Radiologists don’t need to be experts in AI—but they should still study the basics
As the relationship between radiology and artificial intelligence (AI) continues to evolve, radiology trainees may find themselves wondering what, exactly, they should know about these groundbreaking technologies. Do they need to be AI experts? Can they just avoid the subject altogether?
A new commentary published in the Journal of the American College of Radiology explored this line of thinking. Trainees don’t learn much about AI or informatics during medical school, the authors explained, but they should still know some basics if they want to keep up with the specialty.
“Expecting all radiologists to run a gradient descent algorithm from scratch or navigate the intricacies of ResNet, a 152-layer deep convolutional neural network, would be unrealistic,” wrote authors Gerard K. Nguyen, MD, and Anup S. Shetty, MD, of the Mallinckrodt Institute of Radiology at Washington University in St. Louis. “Lack of advanced programming skills should not be a barrier to active engagement with AI. However, familiarity with the language of shared concepts in the field of data science would be a first step.”
Some of it, Nguyen and Shetty explained, isn’t quite as complex as one might think. And taking the time to learn about these concepts can make a world of difference to a young radiologist preparing to enter the workforce.
“For example, our term for sensitivity is their term for recall; our positive predictive value is their precision,” the authors wrote. “Other concepts in image-processing techniques such as thresholding or region-based segmentation may require only minimal explanation for those not already familiar. Looking toward the future, it may not be far-fetched to expect radiologists to recognize and understand reasons underlying an overfitting error of a deep learning malignancy classification model, much the same way one may recognize and understand the reasons underlying an aortic pulsation artifact to refrain from describing an artifactual lesion in the liver. The better we can understand and communicate the same language with back end developers, the smoother the integration will be.”
To gain this knowledge, Nguyen and Shetty suggested trainees begin within their own training program. Find the faculty member who seems the most focused on informatics and go from there.

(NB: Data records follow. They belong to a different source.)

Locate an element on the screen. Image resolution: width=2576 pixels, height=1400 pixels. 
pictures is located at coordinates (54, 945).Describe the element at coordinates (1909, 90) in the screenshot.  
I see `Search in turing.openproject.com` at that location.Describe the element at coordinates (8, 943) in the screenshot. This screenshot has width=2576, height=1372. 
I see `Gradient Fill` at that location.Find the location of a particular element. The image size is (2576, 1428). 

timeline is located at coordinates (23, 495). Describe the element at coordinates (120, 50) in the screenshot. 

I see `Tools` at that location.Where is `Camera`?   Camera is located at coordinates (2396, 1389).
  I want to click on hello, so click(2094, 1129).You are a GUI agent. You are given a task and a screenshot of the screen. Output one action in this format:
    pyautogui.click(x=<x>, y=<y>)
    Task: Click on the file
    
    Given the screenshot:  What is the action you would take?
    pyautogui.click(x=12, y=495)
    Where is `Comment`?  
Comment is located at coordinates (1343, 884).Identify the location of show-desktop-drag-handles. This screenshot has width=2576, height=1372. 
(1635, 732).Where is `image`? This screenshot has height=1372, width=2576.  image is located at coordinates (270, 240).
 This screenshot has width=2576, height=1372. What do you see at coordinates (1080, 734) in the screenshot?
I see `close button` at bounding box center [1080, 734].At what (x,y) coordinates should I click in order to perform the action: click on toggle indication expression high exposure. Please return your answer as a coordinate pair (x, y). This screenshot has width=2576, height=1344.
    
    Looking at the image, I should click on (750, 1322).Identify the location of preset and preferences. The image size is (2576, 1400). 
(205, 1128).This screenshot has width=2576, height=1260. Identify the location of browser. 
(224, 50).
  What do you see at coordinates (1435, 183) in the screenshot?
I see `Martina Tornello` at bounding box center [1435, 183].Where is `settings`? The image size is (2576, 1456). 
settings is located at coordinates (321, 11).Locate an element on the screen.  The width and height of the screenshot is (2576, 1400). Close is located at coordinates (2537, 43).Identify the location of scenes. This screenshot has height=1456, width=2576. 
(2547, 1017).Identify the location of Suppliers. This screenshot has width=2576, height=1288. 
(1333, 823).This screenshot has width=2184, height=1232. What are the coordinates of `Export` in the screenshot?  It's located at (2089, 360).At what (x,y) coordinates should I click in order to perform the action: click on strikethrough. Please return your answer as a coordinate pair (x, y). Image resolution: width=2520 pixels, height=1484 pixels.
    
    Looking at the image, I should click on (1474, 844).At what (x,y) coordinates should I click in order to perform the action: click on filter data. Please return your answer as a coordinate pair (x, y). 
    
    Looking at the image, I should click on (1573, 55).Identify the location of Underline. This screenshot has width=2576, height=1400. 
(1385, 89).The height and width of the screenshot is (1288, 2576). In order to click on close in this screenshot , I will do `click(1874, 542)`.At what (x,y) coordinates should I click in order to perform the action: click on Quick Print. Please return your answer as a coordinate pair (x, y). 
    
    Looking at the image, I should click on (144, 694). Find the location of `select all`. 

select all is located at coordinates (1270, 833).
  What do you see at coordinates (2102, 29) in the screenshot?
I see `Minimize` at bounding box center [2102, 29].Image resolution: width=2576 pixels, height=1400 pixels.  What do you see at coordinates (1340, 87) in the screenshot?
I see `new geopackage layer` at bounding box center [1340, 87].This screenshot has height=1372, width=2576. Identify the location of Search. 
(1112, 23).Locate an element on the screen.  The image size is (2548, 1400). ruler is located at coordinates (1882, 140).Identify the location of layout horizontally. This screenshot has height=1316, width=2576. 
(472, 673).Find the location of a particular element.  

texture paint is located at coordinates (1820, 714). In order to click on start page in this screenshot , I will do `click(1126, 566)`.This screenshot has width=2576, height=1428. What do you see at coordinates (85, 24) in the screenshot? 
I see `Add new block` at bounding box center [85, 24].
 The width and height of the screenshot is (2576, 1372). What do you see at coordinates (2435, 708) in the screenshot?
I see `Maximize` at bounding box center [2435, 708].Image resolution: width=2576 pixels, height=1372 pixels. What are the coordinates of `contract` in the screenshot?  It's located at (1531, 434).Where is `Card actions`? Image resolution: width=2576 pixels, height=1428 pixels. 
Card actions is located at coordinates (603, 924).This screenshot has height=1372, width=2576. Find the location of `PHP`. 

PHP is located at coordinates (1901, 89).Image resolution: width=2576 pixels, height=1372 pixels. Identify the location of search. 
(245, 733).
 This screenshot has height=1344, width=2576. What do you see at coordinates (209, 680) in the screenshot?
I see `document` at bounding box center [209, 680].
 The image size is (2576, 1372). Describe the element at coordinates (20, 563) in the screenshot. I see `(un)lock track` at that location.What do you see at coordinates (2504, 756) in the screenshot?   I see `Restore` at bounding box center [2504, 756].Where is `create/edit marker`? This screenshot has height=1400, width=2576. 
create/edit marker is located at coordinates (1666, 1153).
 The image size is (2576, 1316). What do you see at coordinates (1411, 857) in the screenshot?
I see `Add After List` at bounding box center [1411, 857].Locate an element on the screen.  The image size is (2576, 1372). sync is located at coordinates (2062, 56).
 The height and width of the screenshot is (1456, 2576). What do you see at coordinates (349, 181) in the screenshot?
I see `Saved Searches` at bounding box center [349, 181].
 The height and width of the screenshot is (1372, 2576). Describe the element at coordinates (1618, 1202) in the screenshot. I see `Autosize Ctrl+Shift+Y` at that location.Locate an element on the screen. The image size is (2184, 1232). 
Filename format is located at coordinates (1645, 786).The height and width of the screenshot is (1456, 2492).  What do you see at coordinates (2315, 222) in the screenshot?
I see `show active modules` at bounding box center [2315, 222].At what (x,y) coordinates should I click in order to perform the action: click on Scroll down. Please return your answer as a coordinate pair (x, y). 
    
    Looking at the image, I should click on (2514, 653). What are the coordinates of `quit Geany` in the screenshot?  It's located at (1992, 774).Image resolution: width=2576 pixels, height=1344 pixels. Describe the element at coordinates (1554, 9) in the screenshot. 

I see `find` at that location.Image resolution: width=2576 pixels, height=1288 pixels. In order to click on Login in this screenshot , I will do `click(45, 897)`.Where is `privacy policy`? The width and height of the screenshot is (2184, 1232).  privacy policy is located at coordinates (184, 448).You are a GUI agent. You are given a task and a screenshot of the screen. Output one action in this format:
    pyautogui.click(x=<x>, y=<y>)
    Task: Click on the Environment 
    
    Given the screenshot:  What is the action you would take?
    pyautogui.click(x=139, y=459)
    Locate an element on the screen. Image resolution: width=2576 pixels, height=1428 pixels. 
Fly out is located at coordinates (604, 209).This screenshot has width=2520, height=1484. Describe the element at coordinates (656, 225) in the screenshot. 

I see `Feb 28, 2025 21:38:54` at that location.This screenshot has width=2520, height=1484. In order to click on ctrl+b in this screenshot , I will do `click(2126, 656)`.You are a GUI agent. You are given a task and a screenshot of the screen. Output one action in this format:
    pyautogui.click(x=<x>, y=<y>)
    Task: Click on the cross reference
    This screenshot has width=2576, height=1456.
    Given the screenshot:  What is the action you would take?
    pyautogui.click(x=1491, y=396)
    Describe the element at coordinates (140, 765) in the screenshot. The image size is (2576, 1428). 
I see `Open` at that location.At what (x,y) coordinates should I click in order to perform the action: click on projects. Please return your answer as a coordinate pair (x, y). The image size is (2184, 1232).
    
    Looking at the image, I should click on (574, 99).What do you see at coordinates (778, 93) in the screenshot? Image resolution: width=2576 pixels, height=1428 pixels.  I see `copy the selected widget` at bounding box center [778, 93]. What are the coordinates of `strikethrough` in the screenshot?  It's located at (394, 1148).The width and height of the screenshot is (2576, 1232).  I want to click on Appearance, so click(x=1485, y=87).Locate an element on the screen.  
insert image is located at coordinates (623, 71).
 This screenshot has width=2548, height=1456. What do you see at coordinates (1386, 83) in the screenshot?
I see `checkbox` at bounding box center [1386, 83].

Also, they added, radiology trainees should seek out some of the resources developed by groups such as the American College of Radiology and Society for Imaging Informatics.
Collaboration is also key. The authors pointed out that AI startups have a need for someone with a background in radiology. By working with such a company, a trainee can provide a service while also gaining valuable experience working with advanced technologies.
“The main value a radiology trainee can provide for a startup is ensuring a diverse, reliable, and meaningful data set from which to train models,” the authors wrote. “As the saying goes, garbage in is garbage out, and curating a quality data set requires meticulous attention and proficiency. A radiologist can easily offer abnormality detection and segmentation, classification labeling, and ground truth verification.”